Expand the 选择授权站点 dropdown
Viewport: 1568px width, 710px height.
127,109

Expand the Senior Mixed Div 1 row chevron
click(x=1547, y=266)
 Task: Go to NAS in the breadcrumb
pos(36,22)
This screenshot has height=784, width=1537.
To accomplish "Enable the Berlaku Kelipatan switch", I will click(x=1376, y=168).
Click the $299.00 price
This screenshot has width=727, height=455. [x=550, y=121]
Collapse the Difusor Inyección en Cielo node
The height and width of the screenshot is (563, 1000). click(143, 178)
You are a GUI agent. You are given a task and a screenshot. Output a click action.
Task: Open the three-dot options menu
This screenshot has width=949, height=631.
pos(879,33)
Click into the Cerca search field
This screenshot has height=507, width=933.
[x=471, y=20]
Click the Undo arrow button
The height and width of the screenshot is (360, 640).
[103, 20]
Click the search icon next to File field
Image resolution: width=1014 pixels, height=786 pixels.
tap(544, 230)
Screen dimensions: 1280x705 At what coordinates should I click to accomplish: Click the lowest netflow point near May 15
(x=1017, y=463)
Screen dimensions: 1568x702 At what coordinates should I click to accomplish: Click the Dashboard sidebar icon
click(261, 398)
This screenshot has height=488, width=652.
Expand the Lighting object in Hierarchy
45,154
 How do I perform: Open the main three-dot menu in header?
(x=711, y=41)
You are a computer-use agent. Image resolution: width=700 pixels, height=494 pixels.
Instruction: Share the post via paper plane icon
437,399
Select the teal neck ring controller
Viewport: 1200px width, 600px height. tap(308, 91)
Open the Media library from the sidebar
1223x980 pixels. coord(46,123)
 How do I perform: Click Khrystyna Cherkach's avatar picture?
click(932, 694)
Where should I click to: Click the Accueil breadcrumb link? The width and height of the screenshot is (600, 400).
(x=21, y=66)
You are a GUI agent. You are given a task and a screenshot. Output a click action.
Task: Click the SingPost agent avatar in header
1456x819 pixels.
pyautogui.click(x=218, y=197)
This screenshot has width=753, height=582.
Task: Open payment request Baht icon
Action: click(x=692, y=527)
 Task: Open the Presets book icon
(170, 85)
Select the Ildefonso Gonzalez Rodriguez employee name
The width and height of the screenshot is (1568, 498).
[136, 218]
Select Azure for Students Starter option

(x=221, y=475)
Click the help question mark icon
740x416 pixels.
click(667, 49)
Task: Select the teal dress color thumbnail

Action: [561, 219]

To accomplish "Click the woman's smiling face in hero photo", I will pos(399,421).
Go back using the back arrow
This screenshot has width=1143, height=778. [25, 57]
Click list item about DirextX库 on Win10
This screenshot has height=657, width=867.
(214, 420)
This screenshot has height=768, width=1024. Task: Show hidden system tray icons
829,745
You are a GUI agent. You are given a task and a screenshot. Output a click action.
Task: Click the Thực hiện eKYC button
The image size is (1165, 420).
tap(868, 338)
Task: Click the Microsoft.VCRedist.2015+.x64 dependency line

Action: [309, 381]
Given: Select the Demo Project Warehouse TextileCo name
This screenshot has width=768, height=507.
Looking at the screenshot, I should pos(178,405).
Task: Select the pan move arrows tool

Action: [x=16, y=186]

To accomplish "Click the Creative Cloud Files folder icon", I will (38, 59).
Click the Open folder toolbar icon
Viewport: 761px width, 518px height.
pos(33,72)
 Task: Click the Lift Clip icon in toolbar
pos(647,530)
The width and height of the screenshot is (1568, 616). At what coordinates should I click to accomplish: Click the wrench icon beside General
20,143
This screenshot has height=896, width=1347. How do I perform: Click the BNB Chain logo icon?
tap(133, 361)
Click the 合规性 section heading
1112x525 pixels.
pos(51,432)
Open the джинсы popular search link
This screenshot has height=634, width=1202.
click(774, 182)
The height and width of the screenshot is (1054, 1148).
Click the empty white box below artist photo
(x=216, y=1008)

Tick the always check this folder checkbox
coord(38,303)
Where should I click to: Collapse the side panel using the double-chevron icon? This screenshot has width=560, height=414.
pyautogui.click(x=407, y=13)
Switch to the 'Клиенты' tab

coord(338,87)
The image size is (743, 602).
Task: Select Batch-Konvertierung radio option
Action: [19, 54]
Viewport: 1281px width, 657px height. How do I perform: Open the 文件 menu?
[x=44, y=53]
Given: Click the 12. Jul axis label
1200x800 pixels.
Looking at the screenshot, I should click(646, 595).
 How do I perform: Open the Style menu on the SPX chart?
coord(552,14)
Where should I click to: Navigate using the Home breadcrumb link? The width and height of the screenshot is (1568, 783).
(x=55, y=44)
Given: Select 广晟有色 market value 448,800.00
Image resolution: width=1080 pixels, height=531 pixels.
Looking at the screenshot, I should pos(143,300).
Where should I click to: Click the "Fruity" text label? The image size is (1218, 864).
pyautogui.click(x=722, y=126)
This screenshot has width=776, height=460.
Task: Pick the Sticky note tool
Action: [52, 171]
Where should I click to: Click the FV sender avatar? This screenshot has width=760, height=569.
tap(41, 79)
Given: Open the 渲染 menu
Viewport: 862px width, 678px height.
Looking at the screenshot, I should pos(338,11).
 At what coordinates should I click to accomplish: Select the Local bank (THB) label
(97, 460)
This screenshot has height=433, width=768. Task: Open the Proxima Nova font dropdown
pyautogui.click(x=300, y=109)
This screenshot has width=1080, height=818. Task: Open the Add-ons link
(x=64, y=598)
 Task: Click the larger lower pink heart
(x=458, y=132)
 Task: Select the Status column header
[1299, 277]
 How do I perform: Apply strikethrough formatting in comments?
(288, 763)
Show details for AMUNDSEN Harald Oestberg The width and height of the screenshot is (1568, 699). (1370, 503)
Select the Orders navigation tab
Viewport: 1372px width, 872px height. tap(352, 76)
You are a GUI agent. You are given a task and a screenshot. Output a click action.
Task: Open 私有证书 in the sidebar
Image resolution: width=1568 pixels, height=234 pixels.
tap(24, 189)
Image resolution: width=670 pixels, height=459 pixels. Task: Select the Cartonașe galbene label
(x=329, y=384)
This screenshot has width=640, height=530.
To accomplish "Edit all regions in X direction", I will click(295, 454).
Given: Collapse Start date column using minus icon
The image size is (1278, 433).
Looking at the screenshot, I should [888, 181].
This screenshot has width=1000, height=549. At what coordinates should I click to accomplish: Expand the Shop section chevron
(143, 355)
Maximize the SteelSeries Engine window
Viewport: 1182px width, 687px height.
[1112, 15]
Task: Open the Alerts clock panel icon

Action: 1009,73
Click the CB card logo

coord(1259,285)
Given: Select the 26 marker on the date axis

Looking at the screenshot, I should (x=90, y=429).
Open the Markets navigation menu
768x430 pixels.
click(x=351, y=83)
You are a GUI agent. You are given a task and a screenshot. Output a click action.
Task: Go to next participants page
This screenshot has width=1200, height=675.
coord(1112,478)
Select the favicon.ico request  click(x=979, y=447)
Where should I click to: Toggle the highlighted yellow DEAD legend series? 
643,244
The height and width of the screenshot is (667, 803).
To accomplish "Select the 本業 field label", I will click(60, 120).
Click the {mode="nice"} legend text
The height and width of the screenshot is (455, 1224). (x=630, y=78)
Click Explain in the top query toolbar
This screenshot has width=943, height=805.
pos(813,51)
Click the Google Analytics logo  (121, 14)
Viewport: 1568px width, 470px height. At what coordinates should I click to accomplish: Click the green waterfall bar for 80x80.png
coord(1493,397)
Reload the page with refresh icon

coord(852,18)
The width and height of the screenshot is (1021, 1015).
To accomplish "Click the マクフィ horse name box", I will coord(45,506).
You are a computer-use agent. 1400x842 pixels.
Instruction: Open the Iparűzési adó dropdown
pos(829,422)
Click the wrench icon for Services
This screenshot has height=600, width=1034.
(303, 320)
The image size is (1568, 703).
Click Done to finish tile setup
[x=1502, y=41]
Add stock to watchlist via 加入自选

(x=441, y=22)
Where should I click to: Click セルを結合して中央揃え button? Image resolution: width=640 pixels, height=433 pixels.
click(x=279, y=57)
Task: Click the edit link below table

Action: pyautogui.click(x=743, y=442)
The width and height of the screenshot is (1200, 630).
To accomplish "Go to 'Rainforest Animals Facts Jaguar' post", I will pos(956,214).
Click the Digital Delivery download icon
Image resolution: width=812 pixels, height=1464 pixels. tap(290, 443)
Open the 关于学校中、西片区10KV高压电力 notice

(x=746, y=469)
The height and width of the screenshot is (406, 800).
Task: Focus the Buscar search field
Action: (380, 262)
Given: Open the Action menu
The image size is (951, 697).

> [Task details]: Scanning the data above, copy out every line where "computer" is found.

> [Written response]:
You are a computer-use agent. Image resolution: width=700 pixels, height=494 pixels.
You are a computer-use agent. 1400x842 pixels.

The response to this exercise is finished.